It’s hard to miss electric scooters zipping on the streets and abandoned on the sidewalks around Salt Lake City. Their popularity is part of the problem that has sparked a new safety campaign from the city and the two scooter companies, Bird and Lime, which were reintroduced to Salt Lake in July after city officials hit the brakes due to a bumpy start.
On Wednesday morning, Salt Lake City Mayor Jackie Biskupski kneeled over a stencil template on the sidewalk, spray paint can in hand, ready to fill in the words, “this is the place for walking.” Behind her, about 20 people wait in line for free helmets from the electric scooter company Bird.
One of the people in line, Alex Keith, noticed the line outside the Bird tent on her walk to work this morning. She said she’s ridden the scooters twice in the last month and prefers to stick to the sidewalk. She feels that drivers get frustrated when they have to share the road with scooters. But riding on the sidewalk can have its own consequences.
“One [person] yelled at me,” said the 26-year-old, laughing a little. “‘You know you’re supposed to ride those on the street, right?’”

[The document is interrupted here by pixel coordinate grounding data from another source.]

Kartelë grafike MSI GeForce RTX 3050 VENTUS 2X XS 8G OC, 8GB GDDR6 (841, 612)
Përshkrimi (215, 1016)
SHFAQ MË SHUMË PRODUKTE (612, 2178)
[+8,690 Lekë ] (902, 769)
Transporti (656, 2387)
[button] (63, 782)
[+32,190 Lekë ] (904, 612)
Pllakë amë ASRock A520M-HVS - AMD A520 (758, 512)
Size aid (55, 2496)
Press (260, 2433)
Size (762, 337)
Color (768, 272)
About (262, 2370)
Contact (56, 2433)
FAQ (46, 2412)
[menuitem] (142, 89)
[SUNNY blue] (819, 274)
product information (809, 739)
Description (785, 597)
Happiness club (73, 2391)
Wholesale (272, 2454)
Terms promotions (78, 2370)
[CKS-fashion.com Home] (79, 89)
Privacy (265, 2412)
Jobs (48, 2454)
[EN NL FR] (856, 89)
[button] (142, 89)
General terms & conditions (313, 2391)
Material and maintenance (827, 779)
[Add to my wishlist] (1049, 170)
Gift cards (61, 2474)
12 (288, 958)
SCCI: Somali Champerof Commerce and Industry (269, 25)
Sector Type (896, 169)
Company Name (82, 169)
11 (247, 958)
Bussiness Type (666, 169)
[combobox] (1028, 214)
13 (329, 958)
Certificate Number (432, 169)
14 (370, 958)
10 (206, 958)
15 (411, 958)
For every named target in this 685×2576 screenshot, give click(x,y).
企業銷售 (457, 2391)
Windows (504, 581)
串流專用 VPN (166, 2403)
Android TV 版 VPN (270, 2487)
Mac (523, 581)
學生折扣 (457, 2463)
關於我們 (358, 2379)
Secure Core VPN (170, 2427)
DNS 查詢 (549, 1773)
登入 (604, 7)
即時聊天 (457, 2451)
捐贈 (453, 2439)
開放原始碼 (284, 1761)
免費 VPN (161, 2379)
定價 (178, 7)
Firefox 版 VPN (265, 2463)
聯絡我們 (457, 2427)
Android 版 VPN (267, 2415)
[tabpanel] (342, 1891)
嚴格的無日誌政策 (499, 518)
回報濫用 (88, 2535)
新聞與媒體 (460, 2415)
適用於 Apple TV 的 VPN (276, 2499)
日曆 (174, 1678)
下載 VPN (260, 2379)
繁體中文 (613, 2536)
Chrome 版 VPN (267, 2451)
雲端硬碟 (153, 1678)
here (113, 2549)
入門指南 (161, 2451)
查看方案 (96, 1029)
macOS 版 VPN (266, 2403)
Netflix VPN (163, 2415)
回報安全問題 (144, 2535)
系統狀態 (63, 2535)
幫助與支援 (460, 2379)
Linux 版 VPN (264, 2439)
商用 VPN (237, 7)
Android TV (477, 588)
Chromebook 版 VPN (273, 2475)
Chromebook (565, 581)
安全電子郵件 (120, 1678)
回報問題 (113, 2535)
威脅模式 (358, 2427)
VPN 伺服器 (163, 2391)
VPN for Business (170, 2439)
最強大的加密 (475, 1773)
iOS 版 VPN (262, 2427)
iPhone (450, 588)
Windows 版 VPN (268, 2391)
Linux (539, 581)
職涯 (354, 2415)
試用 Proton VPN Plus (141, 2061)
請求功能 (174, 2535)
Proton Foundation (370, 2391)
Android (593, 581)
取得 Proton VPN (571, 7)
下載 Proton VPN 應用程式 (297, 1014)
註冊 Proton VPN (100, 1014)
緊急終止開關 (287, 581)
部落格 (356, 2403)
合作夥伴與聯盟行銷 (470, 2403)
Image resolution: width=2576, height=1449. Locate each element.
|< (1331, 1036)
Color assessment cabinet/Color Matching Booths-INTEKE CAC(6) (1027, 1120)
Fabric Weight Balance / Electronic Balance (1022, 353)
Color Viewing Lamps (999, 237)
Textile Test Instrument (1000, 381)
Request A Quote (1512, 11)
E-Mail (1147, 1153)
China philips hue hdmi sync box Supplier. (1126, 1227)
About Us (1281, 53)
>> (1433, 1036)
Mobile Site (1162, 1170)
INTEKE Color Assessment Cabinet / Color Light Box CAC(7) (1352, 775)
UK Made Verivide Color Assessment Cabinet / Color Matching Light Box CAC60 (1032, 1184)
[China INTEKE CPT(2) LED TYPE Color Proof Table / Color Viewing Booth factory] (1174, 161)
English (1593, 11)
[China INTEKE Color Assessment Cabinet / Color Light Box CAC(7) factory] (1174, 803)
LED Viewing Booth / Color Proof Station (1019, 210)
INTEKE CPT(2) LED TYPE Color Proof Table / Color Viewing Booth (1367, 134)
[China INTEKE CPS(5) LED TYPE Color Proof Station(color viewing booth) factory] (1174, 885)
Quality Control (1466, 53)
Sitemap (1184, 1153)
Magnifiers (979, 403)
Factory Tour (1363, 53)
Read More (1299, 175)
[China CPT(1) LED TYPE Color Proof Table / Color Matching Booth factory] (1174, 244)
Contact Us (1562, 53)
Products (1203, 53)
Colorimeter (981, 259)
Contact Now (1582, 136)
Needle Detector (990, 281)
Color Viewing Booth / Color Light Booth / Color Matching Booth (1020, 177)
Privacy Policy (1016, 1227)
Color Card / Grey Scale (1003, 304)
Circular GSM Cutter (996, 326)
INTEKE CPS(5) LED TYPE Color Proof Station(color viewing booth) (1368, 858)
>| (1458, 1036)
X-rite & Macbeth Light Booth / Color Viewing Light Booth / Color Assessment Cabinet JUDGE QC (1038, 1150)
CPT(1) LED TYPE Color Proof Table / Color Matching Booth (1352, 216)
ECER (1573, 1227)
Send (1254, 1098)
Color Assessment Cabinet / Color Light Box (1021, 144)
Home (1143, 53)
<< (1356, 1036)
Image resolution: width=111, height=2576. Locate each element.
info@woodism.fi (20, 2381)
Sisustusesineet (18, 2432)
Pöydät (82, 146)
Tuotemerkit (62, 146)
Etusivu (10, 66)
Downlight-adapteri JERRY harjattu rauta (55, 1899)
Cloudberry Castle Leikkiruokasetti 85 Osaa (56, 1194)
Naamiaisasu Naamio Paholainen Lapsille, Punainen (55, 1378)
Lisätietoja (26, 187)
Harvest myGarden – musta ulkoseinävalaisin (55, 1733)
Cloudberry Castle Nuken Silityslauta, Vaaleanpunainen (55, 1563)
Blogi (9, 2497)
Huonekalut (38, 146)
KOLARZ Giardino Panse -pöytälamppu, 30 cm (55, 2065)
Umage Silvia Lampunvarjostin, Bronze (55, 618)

Riders should know where they can and can’t use the scooters - the Bird app requires users to agree to the rules for riding in the city, which includes using bike lanes, and wearing a helmet.
The sidewalk messages and helmets are part of a safety campaign to further encourage scooter users to comply with those rules.
As part of the larger campaign, Bird and Lime are also donating one dollar per scooter per day to fund the new bike lanes, designated parking areas, and painted sidewalk messages. The companies are handing out more free helmets for users near downtown this weekend.
According to data from cities where Bird and Lime have implemented similar campaigns, the number of complaints and accidents has gone down. But until new bike lanes are created here in Salt Lake, it’s up to riders to stick to the rules of the sidewalk while they scoot.